Das Amtsgericht Charlottenburg hat im Insolvenzantragsverfahren über das Vermögen der fangestate AG eine abschließende Entscheidung getroffen. Das Verfahren wurde unter dem Aktenzeichen 36f IN 7590/24 geführt. Die Gesellschaft mit Sitz in der Fehrbelliner Straße 91 in 10119 Berlin ist im Handelsregister des Amtsgerichts Charlottenburg unter der Nummer HRB 247938 eingetragen und wird durch ihren Vorstand Jeff Jekan vertreten.
Gegenstand des Verfahrens war der von einem Gläubiger gestellte Antrag auf Eröffnung des Insolvenzverfahrens über das Vermögen der Gesellschaft. Nach eingehender Prüfung der wirtschaftlichen Verhältnisse kam das Insolvenzgericht zu dem Ergebnis, dass keine ausreichende Vermögensmasse vorhanden ist, um die Kosten eines Insolvenzverfahrens zu decken. Aus diesem Grund wurde der Insolvenzantrag mangels Masse abgewiesen.

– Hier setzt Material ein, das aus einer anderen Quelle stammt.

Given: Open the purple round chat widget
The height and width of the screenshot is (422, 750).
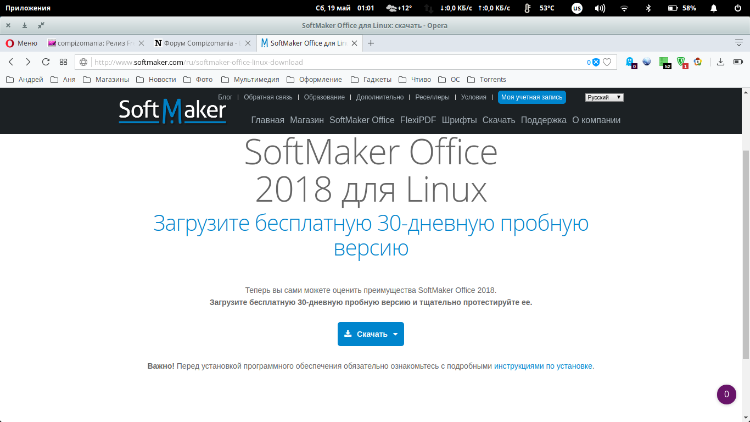Looking at the screenshot, I should (726, 394).
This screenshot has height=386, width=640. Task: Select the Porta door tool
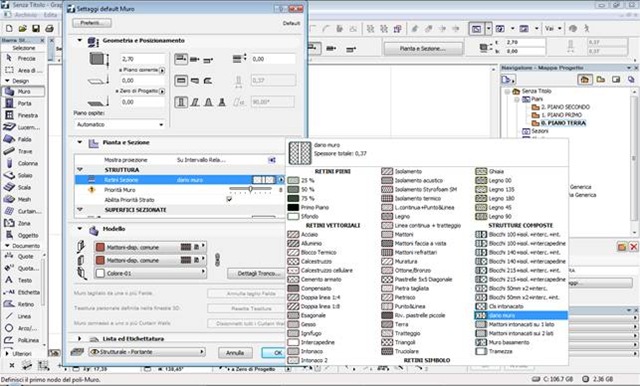pyautogui.click(x=23, y=103)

Mit dieser Entscheidung endet das Insolvenzantragsverfahren ohne die Eröffnung eines Insolvenzverfahrens. Es wird weder ein Insolvenzverwalter bestellt noch eine Insolvenzmasse gebildet. Die Abweisung verdeutlicht, dass die finanziellen Mittel der fangestate AG nicht ausreichen, um selbst die Mindestkosten eines gerichtlichen Insolvenzverfahrens zu tragen.
Der Beschluss ist mit einer ausführlichen Rechtsbehelfsbelehrung versehen. Gegen die Entscheidung kann innerhalb einer Notfrist von zwei Wochen die sofortige Beschwerde beim Amtsgericht Charlottenburg eingelegt werden. Maßgeblich für den Fristbeginn ist die Verkündung der Entscheidung, deren Zustellung oder die wirksame öffentliche Bekanntmachung.
Mit dem Beschluss vom 13.10.2025 hat das Amtsgericht Charlottenburg das Insolvenzantragsverfahren über das Vermögen der fangestate AG formell abgeschlossen und festgestellt, dass die gesetzlichen Voraussetzungen für die Durchführung eines Insolvenzverfahrens nicht vorliegen.